By John Haystead, Contributing Editor

Magnetic resonance imaging (MRI) requires high-performance image processing to manipulate two-dimensional (2-D) and three-dimensional (3-D) medical images in real time. But the cost-conscious health-care industry must provide these technologies at affordable prices. As a result, MRI system designers are using off-the-shelf image processors and commercial bus architectures to build MRI equipment.

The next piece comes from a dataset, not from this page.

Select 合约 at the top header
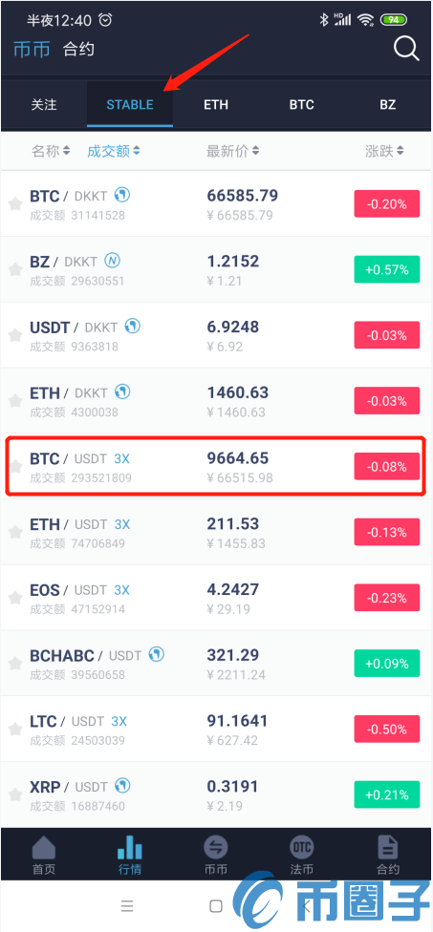 [x=78, y=50]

At the Mayo Clinic (Rochester, MN), an MRI system has been developed for interactive fluoroscopy that generates and continuously displays real-time MR images. "This lowers MRI procedure times," says Dr. Stephen Riederer, director of the Mayo Clinic MRI Laboratory, "and saves time and money." The clinic already has one system in operation and plans to implement a second within a few months.

Molecular motion

All MRI systems use electromagnetic properties of atomic nuclei such as hydrogen to produce images. When placed in a high magnetic field, these nuclei absorb and release energy. When the human body is placed in MRI systems, radiated energy reflects the characteristics of different tissue types such as fat, muscle, and gray matter.

Magnetic-resonance-image quality is dictated by molecular physics. "As acquisition times become shorter, the signal-to-noise ratio (S/N) of the sensors decreases because tissue examined by MRI scanners does not have sufficient time to discharge," says Riederer. The Mayo Clinic MRI system compensates for this lower S/N by rapidly and continuously collecting and reconstructing image data. According to Riederer, this technology can be used in virtually any commercially available MRI scanner.

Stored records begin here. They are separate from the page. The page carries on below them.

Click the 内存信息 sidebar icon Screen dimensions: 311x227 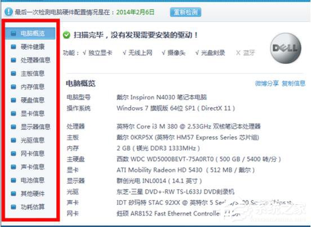coord(14,87)

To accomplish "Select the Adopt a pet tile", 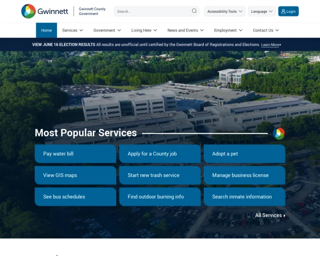I will 244,154.
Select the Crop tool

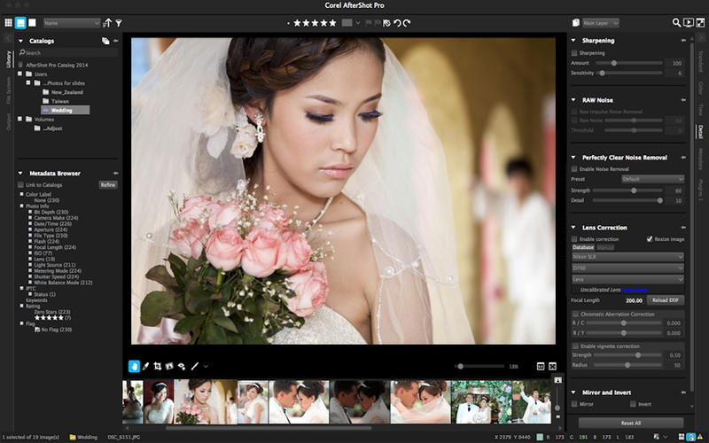pyautogui.click(x=157, y=366)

In conventional MRI systems, the patient lies in the unit`s magnetic-field generator or gantry, while the operator controls software that loads magnetic-pulse sequence instructions into the machine. Each scanning process takes several minutes, during which the data are acquired, reconstructed, and displayed for the operator to analyze. Unlike x-ray or ultrasound images that can be produced in less than 30 ms, magnetic-resonance images take up to two minutes to construct, with 3-D volume data sets taking as long as 20 minutes to collect.

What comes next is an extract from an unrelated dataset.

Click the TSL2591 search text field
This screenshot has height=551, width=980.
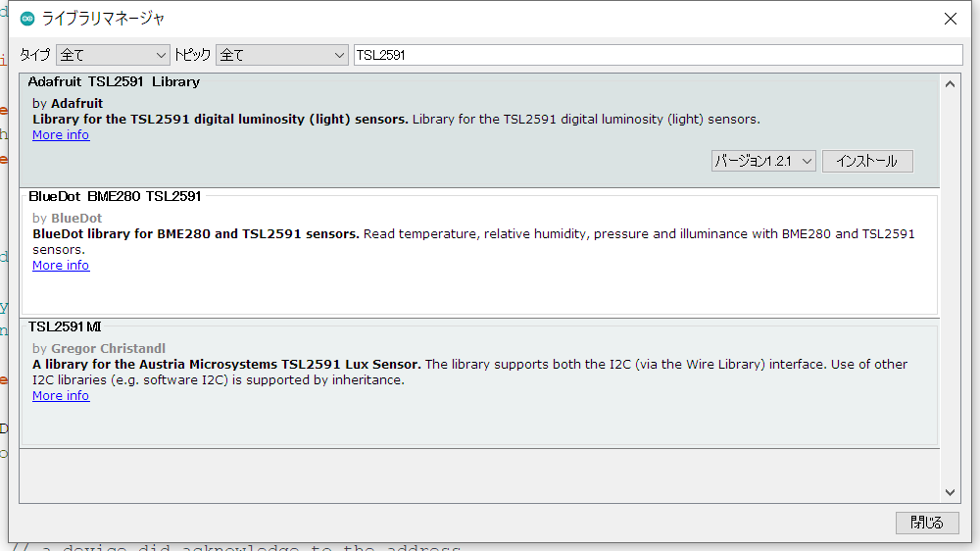pyautogui.click(x=657, y=55)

By operating at higher frame rates at lower resolution, the Mayo Clinic fluoroscopy system can shorten image-acquisition times. Operators can then adjust these images interactively prior to performing higher-resolution, time-consuming scans.

According to Riederer, the technique is analogous to x-ray fluoroscopy, where radiologists use lower-quality imagery and real-time feedback to adjust the imager`s field of view prior to higher-radiation, shorter-frame-rate image acquisition.

Imaging the heart

At present, radiologists are using interactive MR fluoroscopy to perform double-oblique-plane imaging of heart ventricles, a procedure that localizes individual 5-10-mm cross-sectional views of the organ.

With standard scanners, these views have typically required six to eight minutes for an operator to set up and perform. Much of this time is consumed in image reconstruction and manipulating static images with graphical tools. With the Mayo Clinic`s system, operators can view live images of the heart while interactively adjusting imaging angles and selecting parameters for either short- or long-axis scans. According to Riederer, the system has reduced localization times for double-oblique angle scanning to 50 s.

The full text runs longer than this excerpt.